PROBLEM DESCRIPTION:
Set down exactly, with nothing added, the lines from the one containing "You are a GUI" through the end of the entries.

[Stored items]

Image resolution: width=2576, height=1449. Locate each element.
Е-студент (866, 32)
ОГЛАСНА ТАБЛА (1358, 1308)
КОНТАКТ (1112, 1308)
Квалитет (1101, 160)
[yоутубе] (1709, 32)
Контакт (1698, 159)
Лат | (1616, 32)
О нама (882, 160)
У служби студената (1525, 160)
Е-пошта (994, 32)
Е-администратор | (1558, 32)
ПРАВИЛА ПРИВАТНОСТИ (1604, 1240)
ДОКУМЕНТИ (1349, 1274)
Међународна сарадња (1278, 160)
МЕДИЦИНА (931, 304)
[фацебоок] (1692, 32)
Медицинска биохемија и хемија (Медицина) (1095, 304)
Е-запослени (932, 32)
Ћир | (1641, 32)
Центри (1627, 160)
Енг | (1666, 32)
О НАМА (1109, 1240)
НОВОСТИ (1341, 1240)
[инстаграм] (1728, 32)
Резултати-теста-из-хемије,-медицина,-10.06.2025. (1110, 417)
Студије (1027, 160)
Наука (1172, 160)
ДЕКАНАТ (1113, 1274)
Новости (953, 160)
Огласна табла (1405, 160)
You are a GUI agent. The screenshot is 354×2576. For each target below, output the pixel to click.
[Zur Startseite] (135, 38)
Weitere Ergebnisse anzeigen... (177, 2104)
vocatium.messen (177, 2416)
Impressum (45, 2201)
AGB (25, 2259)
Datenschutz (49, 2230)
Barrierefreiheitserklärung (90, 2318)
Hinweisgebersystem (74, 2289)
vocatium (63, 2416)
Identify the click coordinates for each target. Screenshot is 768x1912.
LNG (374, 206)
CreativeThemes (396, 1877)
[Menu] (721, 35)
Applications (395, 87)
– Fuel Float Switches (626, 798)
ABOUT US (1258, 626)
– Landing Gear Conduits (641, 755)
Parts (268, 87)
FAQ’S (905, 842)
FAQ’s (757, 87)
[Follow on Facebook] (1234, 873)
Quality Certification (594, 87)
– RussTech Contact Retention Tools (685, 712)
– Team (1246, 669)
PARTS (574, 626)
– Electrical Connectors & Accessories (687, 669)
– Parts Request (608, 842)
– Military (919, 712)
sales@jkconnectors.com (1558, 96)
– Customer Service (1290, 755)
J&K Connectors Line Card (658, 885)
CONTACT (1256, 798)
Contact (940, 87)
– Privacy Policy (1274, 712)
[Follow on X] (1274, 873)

EXERCISE SOLUTION:
You are a GUI agent. The screenshot is 354×2576. For each target below, output the pixel to click.
[Zur Startseite] (135, 38)
Weitere Ergebnisse anzeigen... (177, 2104)
vocatium.messen (177, 2416)
Impressum (45, 2201)
AGB (25, 2259)
Datenschutz (49, 2230)
Barrierefreiheitserklärung (90, 2318)
Hinweisgebersystem (74, 2289)
vocatium (63, 2416)
Identify the click coordinates for each target. Screenshot is 768x1912.
LNG (374, 206)
CreativeThemes (396, 1877)
[Menu] (721, 35)
Applications (395, 87)
– Fuel Float Switches (626, 798)
ABOUT US (1258, 626)
– Landing Gear Conduits (641, 755)
Parts (268, 87)
FAQ’S (905, 842)
FAQ’s (757, 87)
[Follow on Facebook] (1234, 873)
Quality Certification (594, 87)
– RussTech Contact Retention Tools (685, 712)
– Team (1246, 669)
PARTS (574, 626)
– Electrical Connectors & Accessories (687, 669)
– Parts Request (608, 842)
– Military (919, 712)
sales@jkconnectors.com (1558, 96)
– Customer Service (1290, 755)
J&K Connectors Line Card (658, 885)
CONTACT (1256, 798)
Contact (940, 87)
– Privacy Policy (1274, 712)
[Follow on X] (1274, 873)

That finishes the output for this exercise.